Aristotelian Politics is a practical field of knowledge aimed at guiding the government of the polis (city-state). The starting point is that man is a politikon zoon, a political animal. By nature, individuals come together to form families, then villages (demoi), and finally the polis. From a political viewpoint, the natural order of political organization is the polis. However, in reality, the opposite is true: the polis comes first, followed by villages and families. To determine the best form of government, Aristotle, unlike Plato, employs an empirical method based on past experience. He instructed his aides at the Lyceum to gather constitutions from around 350 Greek city-states. Aristotle then applied a comparative approach, extracting laws that seemed most effective. This practice led to designing an ideal city, addressing questions such as optimal location, population size, territory, and forms of government. He followed Plato’s classification of government types (monarchy, aristocracy, democracy, and their degenerate forms). In a monarchy (rule by one), if the king prioritizes only his interests, it degenerates into tyranny. Aristocracy (rule by the few) degenerates into oligarchy, and democracy (rule by the many) into demagoguery. These ideas are reflected in Aristotle’s work, Politics.

4. Humans

The Human Being is a natural substance composed of matter and form, like any other substance. Matter is the body, and form is the soul, which has three functions: vegetative (nutrition and reproduction), sensitive (sensation and appetite), and rational (intellectual knowledge and will).

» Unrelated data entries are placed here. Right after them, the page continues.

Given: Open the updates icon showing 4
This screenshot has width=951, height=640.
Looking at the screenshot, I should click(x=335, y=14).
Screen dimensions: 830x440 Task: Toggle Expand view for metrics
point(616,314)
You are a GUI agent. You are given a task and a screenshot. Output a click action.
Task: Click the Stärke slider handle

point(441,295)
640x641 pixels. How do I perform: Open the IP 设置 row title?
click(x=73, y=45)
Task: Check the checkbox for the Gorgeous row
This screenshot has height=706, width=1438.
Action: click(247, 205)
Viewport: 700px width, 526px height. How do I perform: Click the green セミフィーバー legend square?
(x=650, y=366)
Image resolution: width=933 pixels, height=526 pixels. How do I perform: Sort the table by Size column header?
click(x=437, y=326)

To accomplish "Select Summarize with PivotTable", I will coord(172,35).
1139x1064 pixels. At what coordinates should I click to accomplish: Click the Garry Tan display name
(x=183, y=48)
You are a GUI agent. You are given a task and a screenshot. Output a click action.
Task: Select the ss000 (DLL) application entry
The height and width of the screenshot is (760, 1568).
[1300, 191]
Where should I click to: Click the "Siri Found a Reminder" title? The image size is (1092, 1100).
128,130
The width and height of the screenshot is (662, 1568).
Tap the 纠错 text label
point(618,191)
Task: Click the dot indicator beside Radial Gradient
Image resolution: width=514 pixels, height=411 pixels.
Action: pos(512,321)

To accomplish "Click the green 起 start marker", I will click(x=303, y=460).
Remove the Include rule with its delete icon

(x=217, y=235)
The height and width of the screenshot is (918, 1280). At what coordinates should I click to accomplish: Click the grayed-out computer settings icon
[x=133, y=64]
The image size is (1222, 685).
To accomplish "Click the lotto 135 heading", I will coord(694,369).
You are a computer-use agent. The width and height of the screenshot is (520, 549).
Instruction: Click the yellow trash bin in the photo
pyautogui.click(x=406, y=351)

For Aristotle, there are not two separate realities, but a complex whole encompassing body and soul, matter and form. While Plato viewed body and soul as distinct entities, Aristotle considered them two aspects of one reality. Images reacting to this process arise from our perception. We have a generic entity, its form, which is its essence. For Aristotle, form is identified with action and passion with matter. Aristotle distinguishes between active and passive intellect. Knowledge is an activity, a change that cannot be explained as a simple transition from potency to act. There is a potential intellect (passive) and an active intellect. The active intellect produces forms, is all forms, and possesses a divine and immortal nature.

5. Ethics of Aristotle

Ethics of Aristotle

  1. It is a practical knowledge, like politics, aiming to guide human action towards the good, which is happiness, the proper goal of man.
  2. Man is social by nature; happiness is achievable only in society.
  3. Happiness depends on human nature itself, achieving what we naturally tend towards, a state of completeness. There is a distinction between ethical naturalists (the good for man is determined by his nature) and non-naturalists. Aristotle’s ethics is naturalistic. Happiness or the good lies in the completeness of individuals. Those who have achieved completeness acquire skills, either individual (musician, painter, scientist, etc., developed through practice leading to excellence or virtue) or specific (logos, leading to wisdom through practice). Aristotle considered wisdom as science, encompassing theoretical knowledge: mathematics, physics, and metaphysics. These are an absolute good, producing inexhaustible satisfaction. Aristotle distinguishes between perfect happiness (wisdom, attaining knowledge) and the good life (possessing the necessities for happiness, a friendly environment, and practicing virtue). For Aristotle, only a few can attain perfect happiness.